Es wuerde mich nicht wundern, auf Theorien zu stossen, die auch die aegyptischen Pyramiden mit dem afrikanischen Vulkanismus in Verbindung bringen.
Wie schon angetoent, ist man als Individualtourist besonders auf gute Informationen angewiesen. Die Lebensweise hier in Lateinamerika erfordert viel Improvisation. Aber eine gute Improvisation ist, wie uns die Musiker lehrern, nur auf einer soliden, gesicherten Grundlage moeglich. Eine solche ueberaus reiche und verlaessliche Informationsquelle bilden fuer mich – neben den Auskuenften, die man im Land selbst einholt – die auf Englisch geschriebenen Reisebuecher von footprint, im vorliegenden Fall der Band „Central America & Mexico“. (siehe <www.footprintbooks.com>). Fuer die Erarbeitung der Reisegrundlagen, Transportmittel, Unterkunft, Verpflegung, Geld, Verbindungen, Sicherheit, sind sie fuer mich das Beste, was ich kenne, besser als „Lonely Planet“, das eine andere Zielgruppe anspricht. Natuerlich sind hier die kulturellen und historischen Belange sehr kurz und nicht sehr ansprechend dargestellt, aber der versierte Reisende verwendet hierfuer ohnehin Spezialliteratur.

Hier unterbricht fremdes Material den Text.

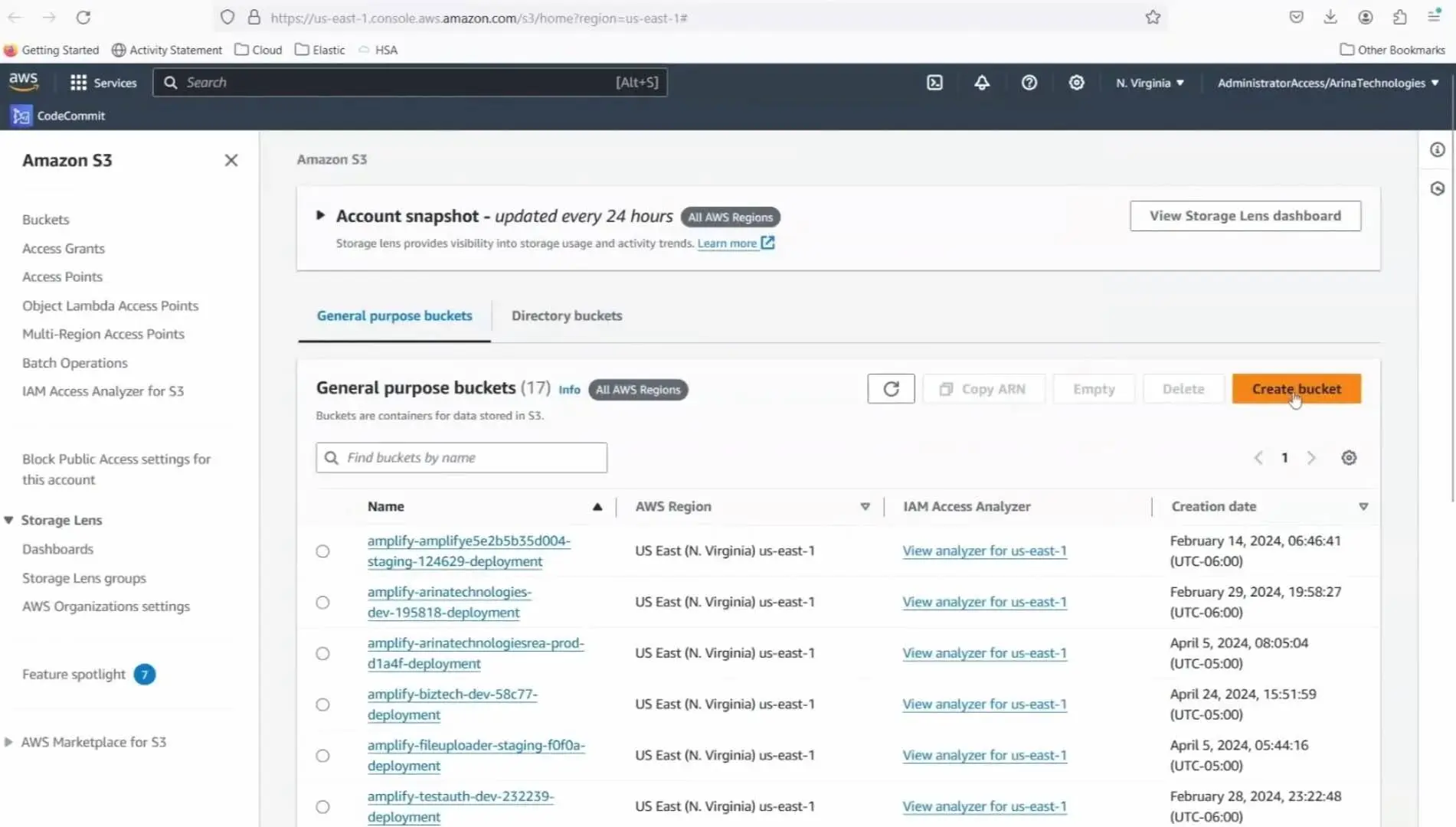
Task: Open the N. Virginia region dropdown
Action: point(1150,83)
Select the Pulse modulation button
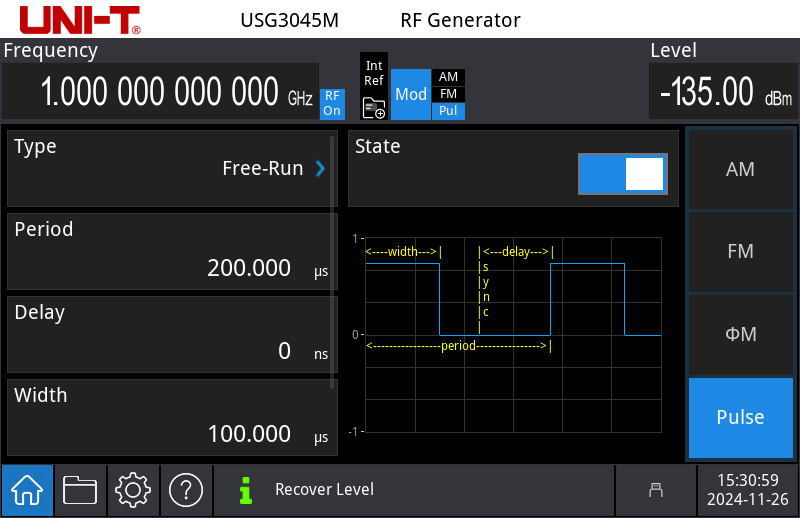Viewport: 800px width, 518px height. click(x=740, y=418)
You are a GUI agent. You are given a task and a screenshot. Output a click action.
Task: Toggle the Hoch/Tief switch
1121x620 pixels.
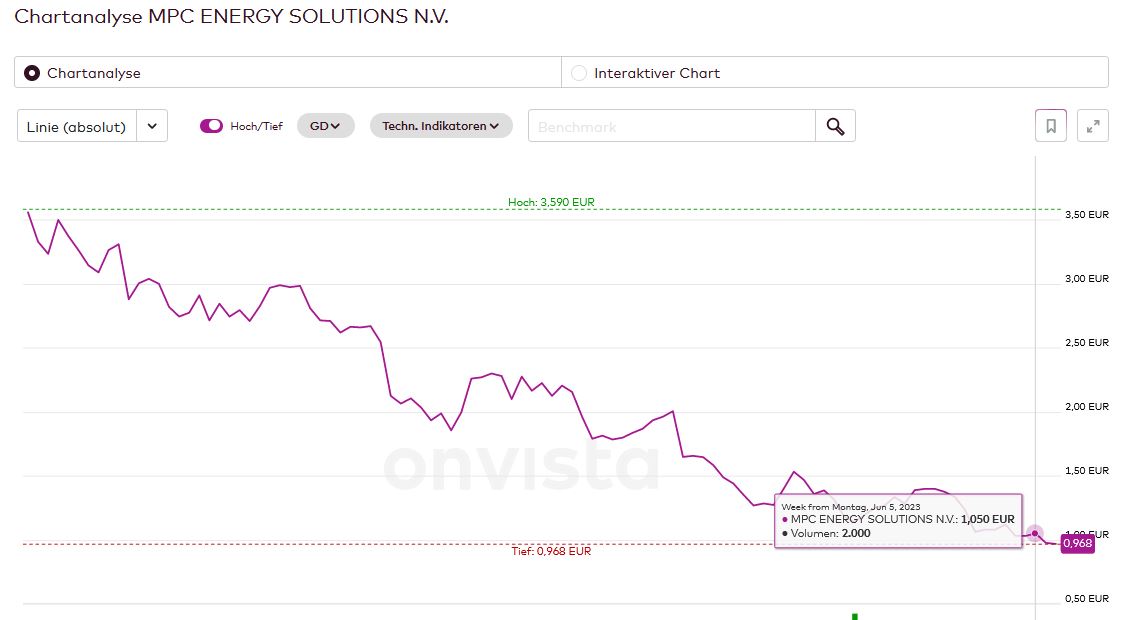[x=211, y=126]
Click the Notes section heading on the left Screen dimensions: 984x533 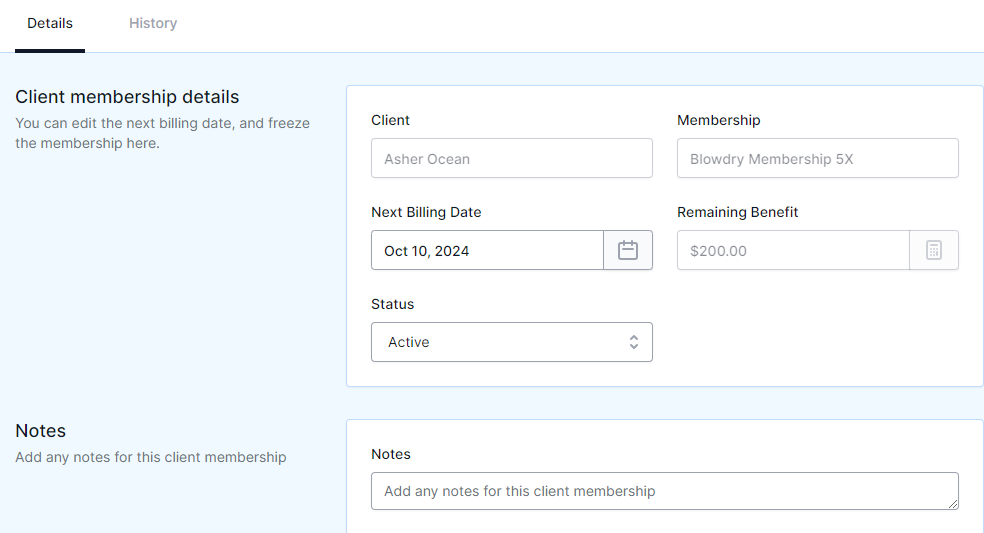coord(40,431)
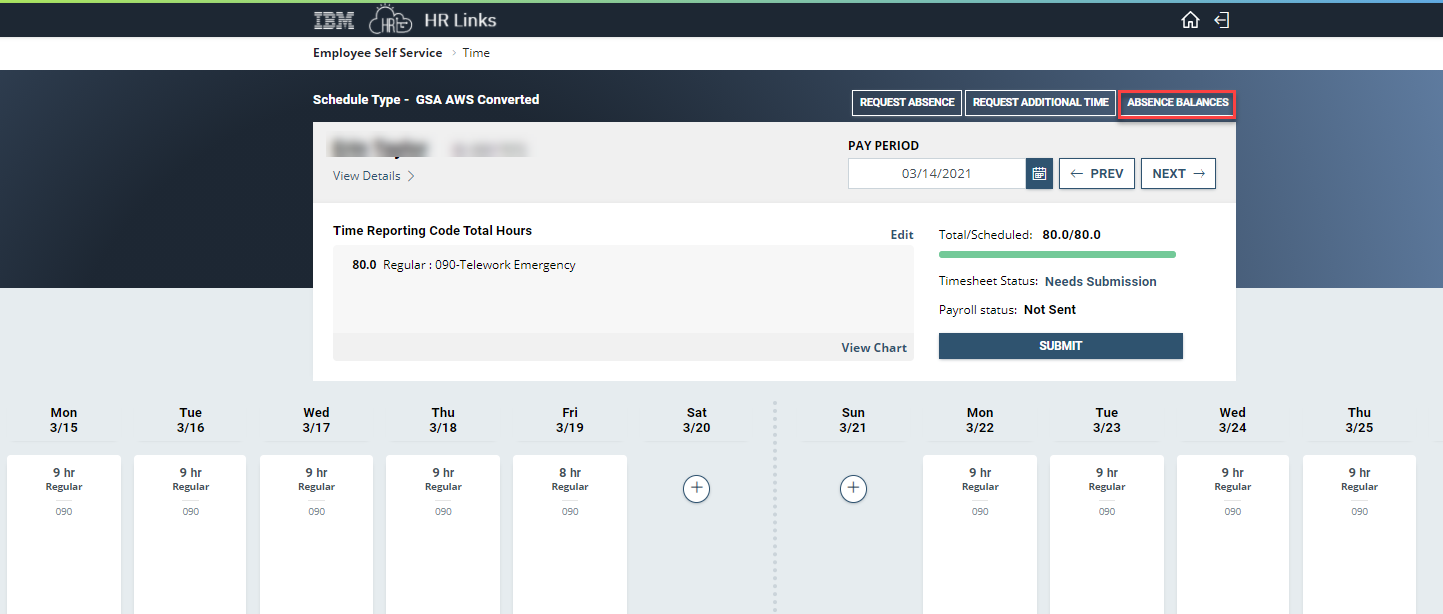This screenshot has height=614, width=1443.
Task: Open View Chart for reported hours
Action: coord(873,347)
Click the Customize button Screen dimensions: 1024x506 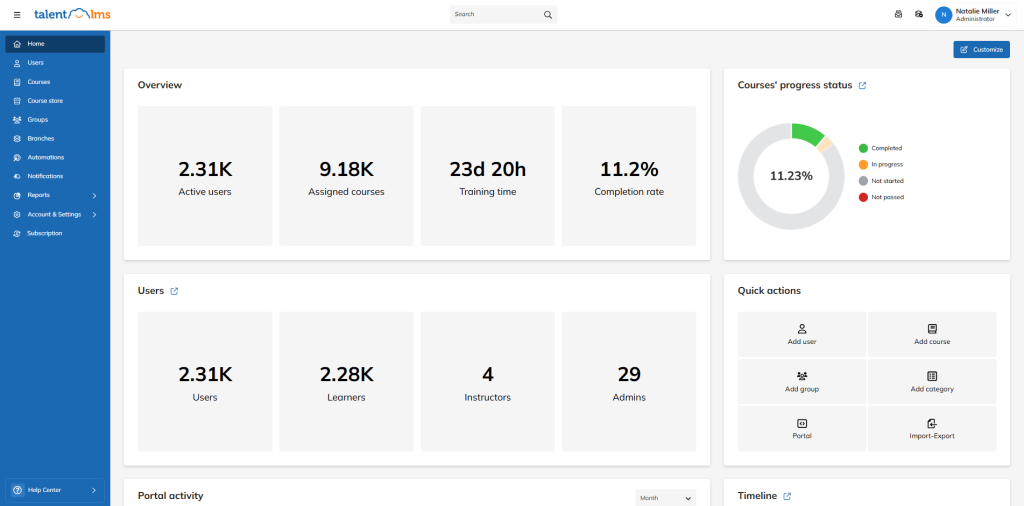(981, 49)
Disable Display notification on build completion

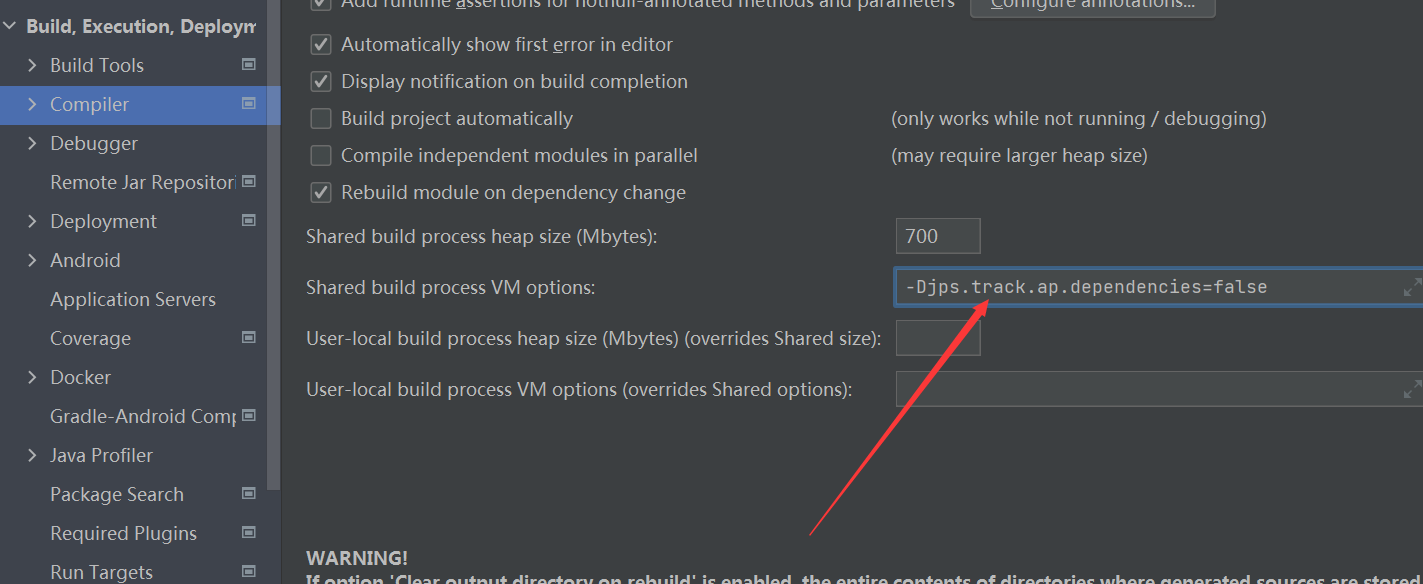(321, 81)
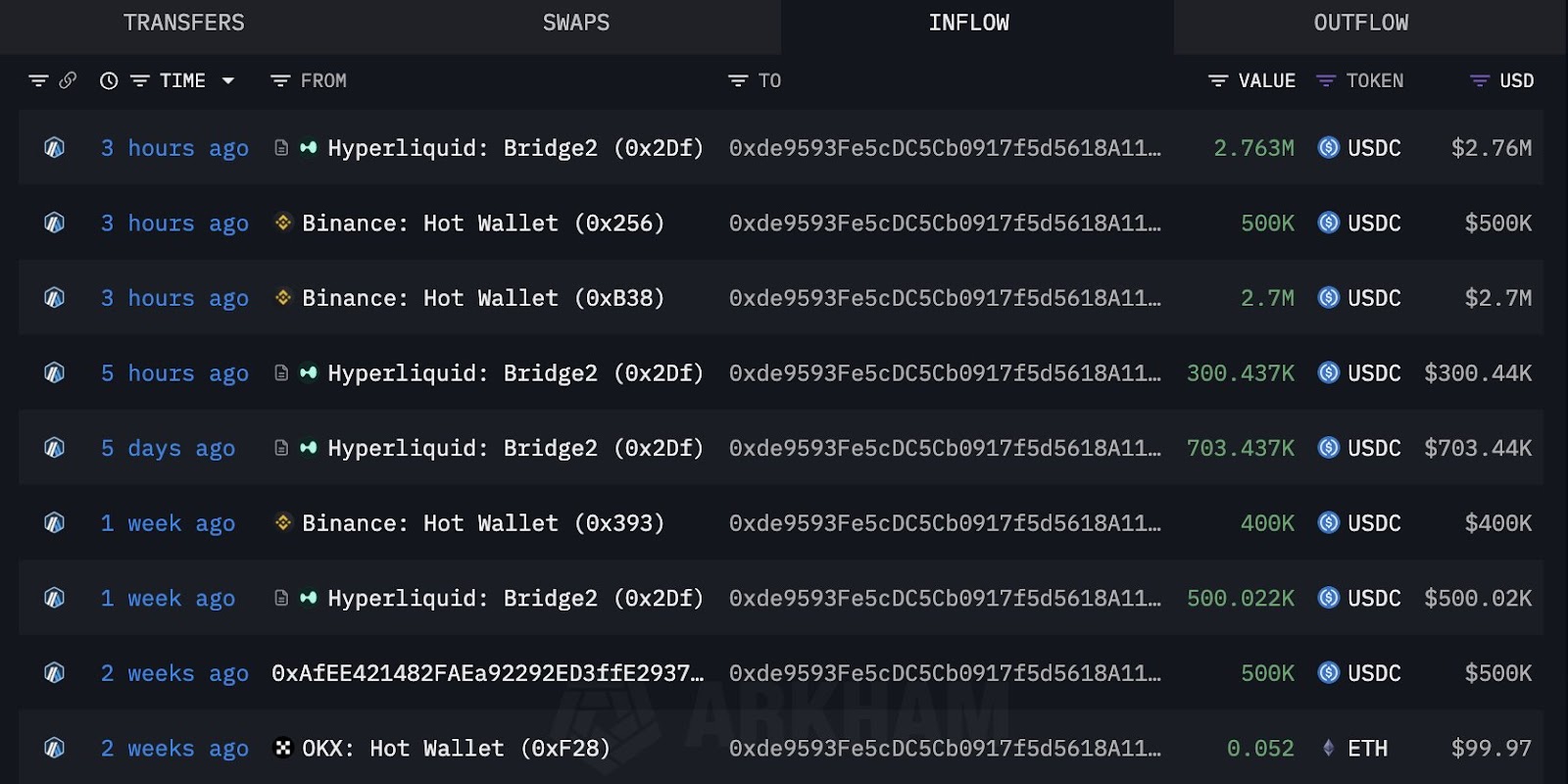Viewport: 1568px width, 784px height.
Task: Open the TRANSFERS tab
Action: [x=183, y=23]
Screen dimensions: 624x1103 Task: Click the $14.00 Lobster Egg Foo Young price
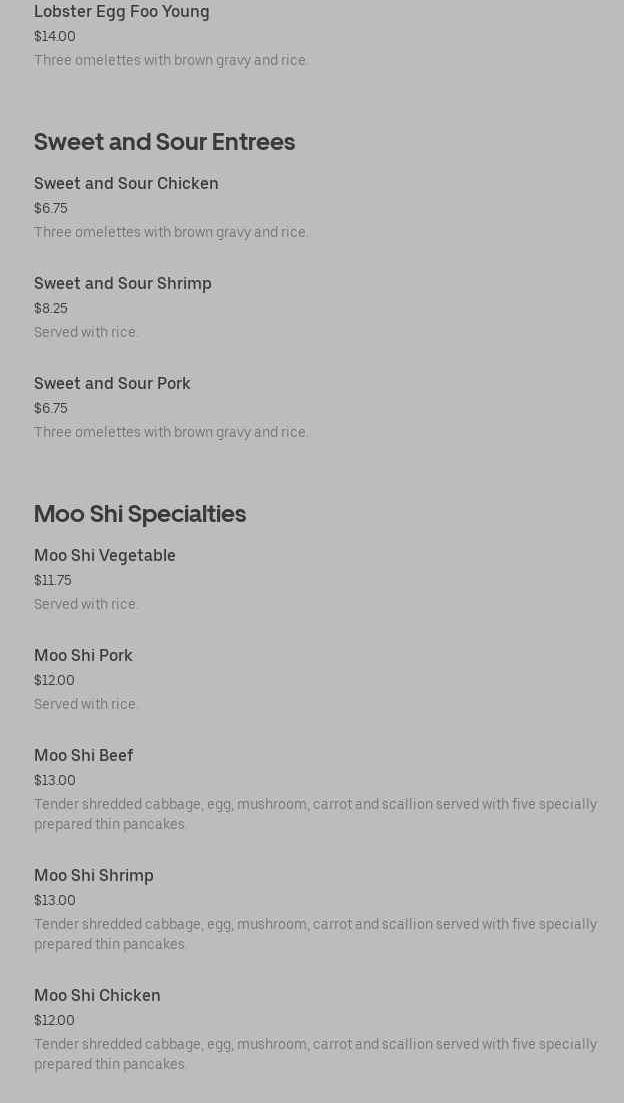click(x=55, y=37)
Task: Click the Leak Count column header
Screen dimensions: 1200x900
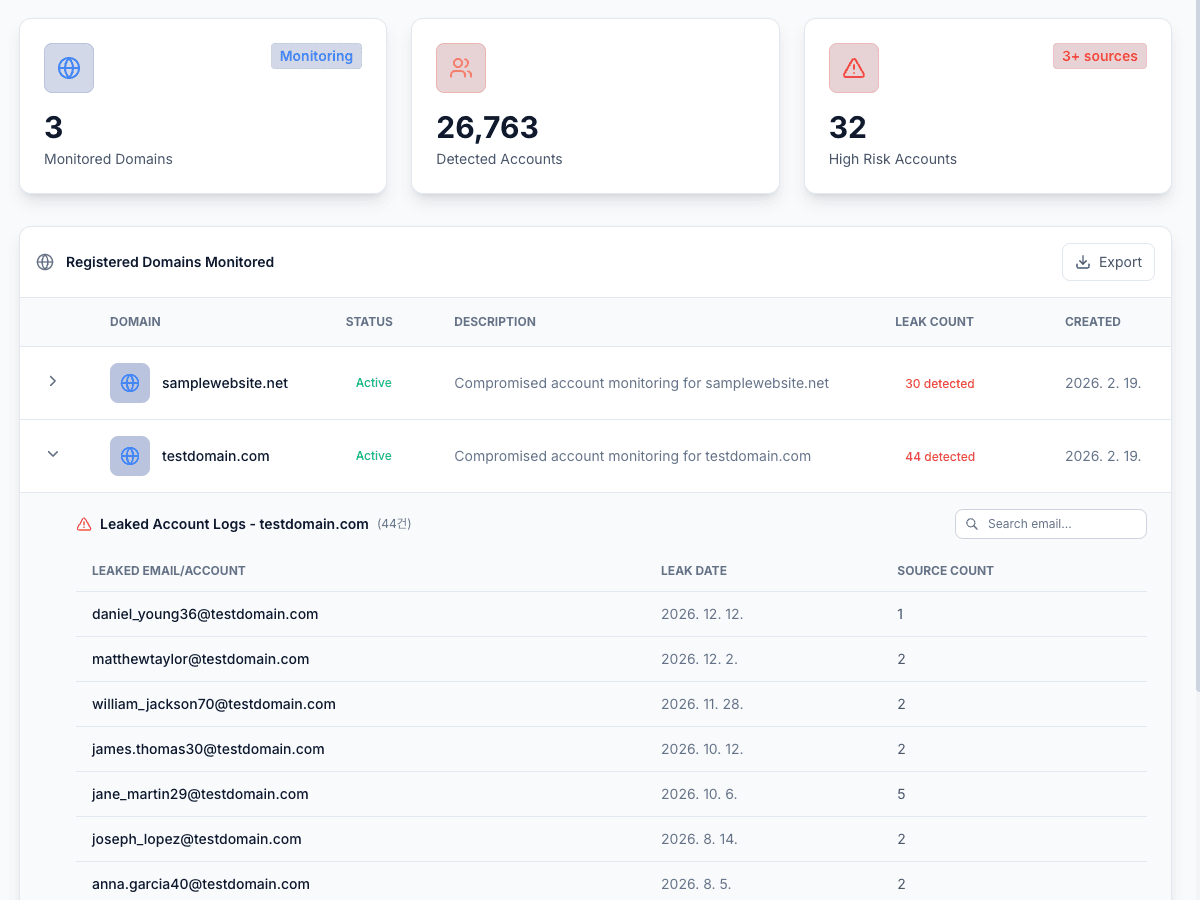Action: tap(934, 322)
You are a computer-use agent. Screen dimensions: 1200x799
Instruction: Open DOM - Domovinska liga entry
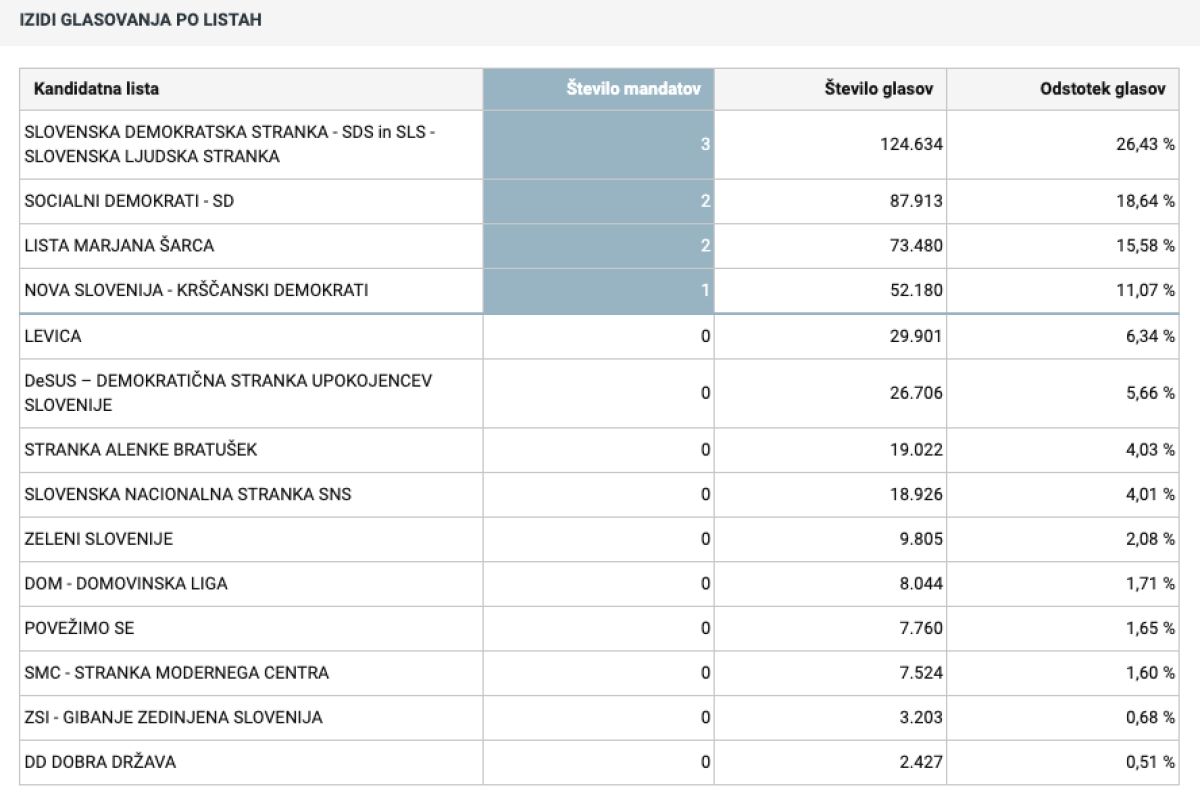coord(125,583)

Mit diesen paar Erlaeuterungen wollte ich Euch einladen, mich auf meiner Reise durch Mittelamerika zu begleiten. Dem Wunsch einiger Freunde, auch eine aktuelle Karte meiner Route zu erhalten, will ich nicht nachkommen. Ich moechte ja reisen und nicht meine ganze Zeit am PC verbringen. Auf Grund der angegebenen Orte laesst sich meine Route auf einer Internet-Karte leicht verfolgen, und ein bisschen Sucharbeit erhoeht die Spannung! Im Notfall verweise ich auf den Mittelschulatlas! Auch das Fotoproblem habe ich noch nicht befriedigend loesen koennen, es fehlt mir einfach die Zeit dazu! Vielleicht finde ich Zeit in Nicaragua oder Costa Rica, wenn ich mich an Traumstraenden von den Reisen zu den Mayas erhole!
Soviel sei gesagt: Morgen gehts weiter nach Palenque, dann mit dem Boot und Bus nach Flores-Guatemala,Tikal. Dann werden wir weiter sehen.